- [MATERIAL PROVIDED]
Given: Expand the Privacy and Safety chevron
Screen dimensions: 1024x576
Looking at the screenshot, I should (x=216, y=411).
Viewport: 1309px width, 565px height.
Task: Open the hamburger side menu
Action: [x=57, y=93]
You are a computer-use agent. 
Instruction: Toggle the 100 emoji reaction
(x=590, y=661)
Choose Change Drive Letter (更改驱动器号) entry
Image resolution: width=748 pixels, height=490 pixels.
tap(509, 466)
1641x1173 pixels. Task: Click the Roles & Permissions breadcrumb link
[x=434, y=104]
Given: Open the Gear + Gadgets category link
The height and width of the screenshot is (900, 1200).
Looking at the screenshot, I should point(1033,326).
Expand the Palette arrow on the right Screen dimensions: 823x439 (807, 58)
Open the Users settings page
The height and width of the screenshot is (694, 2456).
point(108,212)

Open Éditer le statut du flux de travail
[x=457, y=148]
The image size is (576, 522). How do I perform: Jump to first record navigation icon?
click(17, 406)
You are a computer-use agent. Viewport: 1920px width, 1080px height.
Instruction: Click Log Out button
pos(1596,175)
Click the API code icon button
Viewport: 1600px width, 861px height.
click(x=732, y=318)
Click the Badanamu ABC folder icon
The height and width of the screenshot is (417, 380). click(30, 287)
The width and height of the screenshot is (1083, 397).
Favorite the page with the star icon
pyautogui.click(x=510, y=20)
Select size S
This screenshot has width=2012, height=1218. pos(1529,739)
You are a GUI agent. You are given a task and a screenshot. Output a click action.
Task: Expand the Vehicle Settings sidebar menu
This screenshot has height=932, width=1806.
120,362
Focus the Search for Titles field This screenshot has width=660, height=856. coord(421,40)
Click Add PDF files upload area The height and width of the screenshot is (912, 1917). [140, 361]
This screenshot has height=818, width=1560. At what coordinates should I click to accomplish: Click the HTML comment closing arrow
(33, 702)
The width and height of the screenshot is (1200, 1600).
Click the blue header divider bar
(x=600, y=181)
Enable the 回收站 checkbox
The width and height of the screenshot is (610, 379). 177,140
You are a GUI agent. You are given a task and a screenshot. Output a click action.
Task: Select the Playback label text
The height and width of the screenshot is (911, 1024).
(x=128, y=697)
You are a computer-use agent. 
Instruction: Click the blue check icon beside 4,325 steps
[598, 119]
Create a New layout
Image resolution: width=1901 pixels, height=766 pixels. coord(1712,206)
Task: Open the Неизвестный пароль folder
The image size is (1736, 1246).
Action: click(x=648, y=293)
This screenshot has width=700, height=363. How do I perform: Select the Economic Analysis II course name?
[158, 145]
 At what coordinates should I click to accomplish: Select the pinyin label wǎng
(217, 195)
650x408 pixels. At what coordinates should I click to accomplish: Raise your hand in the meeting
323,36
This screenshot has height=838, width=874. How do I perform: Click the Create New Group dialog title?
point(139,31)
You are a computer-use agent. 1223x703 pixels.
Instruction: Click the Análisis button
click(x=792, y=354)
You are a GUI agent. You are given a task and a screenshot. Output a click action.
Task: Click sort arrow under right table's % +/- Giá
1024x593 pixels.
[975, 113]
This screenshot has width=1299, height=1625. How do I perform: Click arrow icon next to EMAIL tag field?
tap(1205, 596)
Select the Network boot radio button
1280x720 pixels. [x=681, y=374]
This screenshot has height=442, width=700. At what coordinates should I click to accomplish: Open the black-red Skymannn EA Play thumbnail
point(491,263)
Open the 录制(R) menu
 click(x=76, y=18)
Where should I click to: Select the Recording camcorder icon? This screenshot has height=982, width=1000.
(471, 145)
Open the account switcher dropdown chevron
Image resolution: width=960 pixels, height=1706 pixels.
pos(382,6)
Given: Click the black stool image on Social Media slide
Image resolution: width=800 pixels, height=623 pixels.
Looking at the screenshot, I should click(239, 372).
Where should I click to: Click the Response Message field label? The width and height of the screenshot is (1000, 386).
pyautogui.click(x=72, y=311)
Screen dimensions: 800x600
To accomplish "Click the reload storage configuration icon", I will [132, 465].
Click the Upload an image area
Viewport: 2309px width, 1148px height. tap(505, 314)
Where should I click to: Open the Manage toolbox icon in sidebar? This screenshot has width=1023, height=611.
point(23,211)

- [YOUR GOAL] Write out every entry above, word for word.

- [SOLUTION]
Given: Expand the Privacy and Safety chevron
Screen dimensions: 1024x576
Looking at the screenshot, I should (x=216, y=411).
Viewport: 1309px width, 565px height.
Task: Open the hamburger side menu
Action: [x=57, y=93]
You are a computer-use agent. 
Instruction: Toggle the 100 emoji reaction
(x=590, y=661)
Choose Change Drive Letter (更改驱动器号) entry
Image resolution: width=748 pixels, height=490 pixels.
tap(509, 466)
1641x1173 pixels. Task: Click the Roles & Permissions breadcrumb link
[x=434, y=104]
Given: Open the Gear + Gadgets category link
The height and width of the screenshot is (900, 1200).
Looking at the screenshot, I should point(1033,326).
Expand the Palette arrow on the right Screen dimensions: 823x439 (807, 58)
Open the Users settings page
The height and width of the screenshot is (694, 2456).
point(108,212)

Open Éditer le statut du flux de travail
[x=457, y=148]
The image size is (576, 522). How do I perform: Jump to first record navigation icon?
click(17, 406)
You are a computer-use agent. Viewport: 1920px width, 1080px height.
Instruction: Click Log Out button
pos(1596,175)
Click the API code icon button
Viewport: 1600px width, 861px height.
click(x=732, y=318)
Click the Badanamu ABC folder icon
The height and width of the screenshot is (417, 380). click(30, 287)
The width and height of the screenshot is (1083, 397).
Favorite the page with the star icon
pyautogui.click(x=510, y=20)
Select size S
This screenshot has width=2012, height=1218. pos(1529,739)
You are a GUI agent. You are given a task and a screenshot. Output a click action.
Task: Expand the Vehicle Settings sidebar menu
This screenshot has height=932, width=1806.
120,362
Focus the Search for Titles field This screenshot has width=660, height=856. coord(421,40)
Click Add PDF files upload area The height and width of the screenshot is (912, 1917). [140, 361]
This screenshot has height=818, width=1560. At what coordinates should I click to accomplish: Click the HTML comment closing arrow
(33, 702)
The width and height of the screenshot is (1200, 1600).
Click the blue header divider bar
(x=600, y=181)
Enable the 回收站 checkbox
The width and height of the screenshot is (610, 379). 177,140
You are a GUI agent. You are given a task and a screenshot. Output a click action.
Task: Select the Playback label text
The height and width of the screenshot is (911, 1024).
(x=128, y=697)
You are a computer-use agent. 
Instruction: Click the blue check icon beside 4,325 steps
[598, 119]
Create a New layout
Image resolution: width=1901 pixels, height=766 pixels. coord(1712,206)
Task: Open the Неизвестный пароль folder
The image size is (1736, 1246).
Action: click(x=648, y=293)
This screenshot has width=700, height=363. How do I perform: Select the Economic Analysis II course name?
[158, 145]
 At what coordinates should I click to accomplish: Select the pinyin label wǎng
(217, 195)
650x408 pixels. At what coordinates should I click to accomplish: Raise your hand in the meeting
323,36
This screenshot has height=838, width=874. How do I perform: Click the Create New Group dialog title?
point(139,31)
You are a computer-use agent. 1223x703 pixels.
Instruction: Click the Análisis button
click(x=792, y=354)
You are a GUI agent. You are given a task and a screenshot. Output a click action.
Task: Click sort arrow under right table's % +/- Giá
1024x593 pixels.
[975, 113]
This screenshot has width=1299, height=1625. How do I perform: Click arrow icon next to EMAIL tag field?
tap(1205, 596)
Select the Network boot radio button
1280x720 pixels. [x=681, y=374]
This screenshot has height=442, width=700. At what coordinates should I click to accomplish: Open the black-red Skymannn EA Play thumbnail
point(491,263)
Open the 录制(R) menu
 click(x=76, y=18)
Where should I click to: Select the Recording camcorder icon? This screenshot has height=982, width=1000.
(471, 145)
Open the account switcher dropdown chevron
Image resolution: width=960 pixels, height=1706 pixels.
pos(382,6)
Given: Click the black stool image on Social Media slide
Image resolution: width=800 pixels, height=623 pixels.
Looking at the screenshot, I should click(239, 372).
Where should I click to: Click the Response Message field label? The width and height of the screenshot is (1000, 386).
pyautogui.click(x=72, y=311)
Screen dimensions: 800x600
To accomplish "Click the reload storage configuration icon", I will [132, 465].
Click the Upload an image area
Viewport: 2309px width, 1148px height. tap(505, 314)
Where should I click to: Open the Manage toolbox icon in sidebar? This screenshot has width=1023, height=611.
point(23,211)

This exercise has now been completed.